How Patient Memory deduplicates clinical entities across multiple sources using a 4-layer escalating pipeline.

What it is

A complex patient record typically has the same condition, medication, or allergy represented multiple times across different sources, with different codes, different display text, and sometimes contradictory details.

Entity resolution is the process of deciding: are these two records the same real-world thing?

The 4-Layer Pipeline

Patient Memory uses an escalating cascade that only moves to more expensive methods when cheaper ones can't decide.

Layer	Method	Handles
1	Deterministic code matching	Entities sharing standard codes (SNOMED, RxNorm, ICD-10, LOINC)
2	NLP normalization + fuzzy matching	Same concept with different display text or minor variation
3	Embedding similarity	Semantically similar entities with no shared codes
4	LLM adjudication	Genuinely ambiguous cases requiring clinical judgment

A pair of entities only escalates to the next layer when the current layer cannot confidently resolve it. Layer 4 fires for at most ~15 pairs per patient to ensure cost-effectiveness.

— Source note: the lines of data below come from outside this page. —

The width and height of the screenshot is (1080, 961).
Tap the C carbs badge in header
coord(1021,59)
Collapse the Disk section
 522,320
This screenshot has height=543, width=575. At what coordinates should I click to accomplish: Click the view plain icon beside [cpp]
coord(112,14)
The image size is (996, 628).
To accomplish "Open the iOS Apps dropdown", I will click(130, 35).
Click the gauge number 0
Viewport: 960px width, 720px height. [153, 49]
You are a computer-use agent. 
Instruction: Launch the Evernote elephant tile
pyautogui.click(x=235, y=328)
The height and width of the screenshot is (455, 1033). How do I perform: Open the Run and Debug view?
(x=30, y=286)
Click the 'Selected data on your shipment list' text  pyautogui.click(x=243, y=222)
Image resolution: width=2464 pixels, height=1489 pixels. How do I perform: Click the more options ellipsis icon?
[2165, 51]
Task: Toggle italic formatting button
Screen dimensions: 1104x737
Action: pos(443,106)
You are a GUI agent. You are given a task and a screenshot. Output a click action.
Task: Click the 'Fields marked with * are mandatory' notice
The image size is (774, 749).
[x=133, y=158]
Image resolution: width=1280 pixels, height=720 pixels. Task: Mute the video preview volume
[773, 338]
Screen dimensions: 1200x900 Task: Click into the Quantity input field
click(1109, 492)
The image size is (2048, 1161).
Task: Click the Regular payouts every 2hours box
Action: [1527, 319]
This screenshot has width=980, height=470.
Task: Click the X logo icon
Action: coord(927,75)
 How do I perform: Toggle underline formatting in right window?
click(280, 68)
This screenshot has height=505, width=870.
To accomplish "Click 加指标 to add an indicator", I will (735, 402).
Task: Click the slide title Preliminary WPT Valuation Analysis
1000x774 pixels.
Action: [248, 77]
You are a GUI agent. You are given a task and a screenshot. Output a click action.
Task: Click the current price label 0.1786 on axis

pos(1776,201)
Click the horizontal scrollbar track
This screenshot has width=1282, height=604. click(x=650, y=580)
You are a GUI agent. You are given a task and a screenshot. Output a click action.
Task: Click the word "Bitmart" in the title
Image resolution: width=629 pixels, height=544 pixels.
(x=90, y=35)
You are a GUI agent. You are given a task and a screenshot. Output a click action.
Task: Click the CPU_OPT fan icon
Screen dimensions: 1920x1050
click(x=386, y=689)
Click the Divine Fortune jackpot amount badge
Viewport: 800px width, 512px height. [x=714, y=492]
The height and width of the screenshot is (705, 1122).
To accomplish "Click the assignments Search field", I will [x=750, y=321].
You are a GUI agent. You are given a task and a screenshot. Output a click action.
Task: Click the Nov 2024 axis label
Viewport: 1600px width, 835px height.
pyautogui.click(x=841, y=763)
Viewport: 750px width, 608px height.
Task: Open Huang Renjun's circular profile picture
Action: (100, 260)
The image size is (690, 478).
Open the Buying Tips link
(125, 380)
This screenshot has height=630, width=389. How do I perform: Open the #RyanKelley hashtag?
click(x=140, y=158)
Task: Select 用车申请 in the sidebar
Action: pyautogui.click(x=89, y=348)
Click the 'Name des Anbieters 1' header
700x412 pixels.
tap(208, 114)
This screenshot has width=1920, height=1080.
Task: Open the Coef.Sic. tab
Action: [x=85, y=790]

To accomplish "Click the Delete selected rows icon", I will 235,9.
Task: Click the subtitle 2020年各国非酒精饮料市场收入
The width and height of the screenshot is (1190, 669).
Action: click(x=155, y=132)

In practice: ~40% of pairs resolve in Layer 1 for free. ~70% resolve before reaching LLM. The LLM sees only hard cases where clinical judgment is genuinely needed.

Provenance

Every merged entity carries a full audit trail (see Provenance and Auditability for the complete structure):

{
  "sources": [
    { "type": "fhir", "origin": "FHIR Bundle", "reliability": 0.85, "ref": "Condition/abc" },
    {
      "type": "cda",
      "origin": "Summary_20230907.xml",
      "reliability": 0.8,
      "ref": "observation/456"
    }
  ],
  "conflicts": [],
  "resolvedBy": "deterministic-code",
  "reasoning": "Both entities share SNOMED code 44054006.",
  "confidence": 0.9
}

When sources conflict (e.g., different medication doses), the conflict is recorded with both values and the resolution strategy used. Every merge decision is fully auditable.

Conflict Resolution

When sources disagree on an attribute value, the pipeline uses one of these strategies:

Strategy	When used
Corroboration	Select the value agreed upon by the majority of sources
Recency	Prefer the most recent source
Reliability	Weight sources by their reliability score
LLM judgment	Complex conflicts where an LLM evaluates both values with full patient context

Post-Processing

After entity deduplication, three passes run:

Family history reclassification: conditions encoded as "hx of X" are moved to the family history subgraph
Status inference: resolved and historical conditions are flagged based on textual cues
Symptom linking: symptoms are linked to likely parent conditions via the clinical knowledge base

Auditing Resolution Decisions

The full resolution report (GET /patients/{patientId}/resolution) returns every entity in the graph with its complete provenance trace. Use this to debug unexpected merge or non-merge outcomes. See Audit Entity Resolution.

For a higher-level reconciliation summary (stats, inferred relationships, post-processing actions), use GET /patients/{patientId}/reconciliation. See Review the Reconciliation Summary.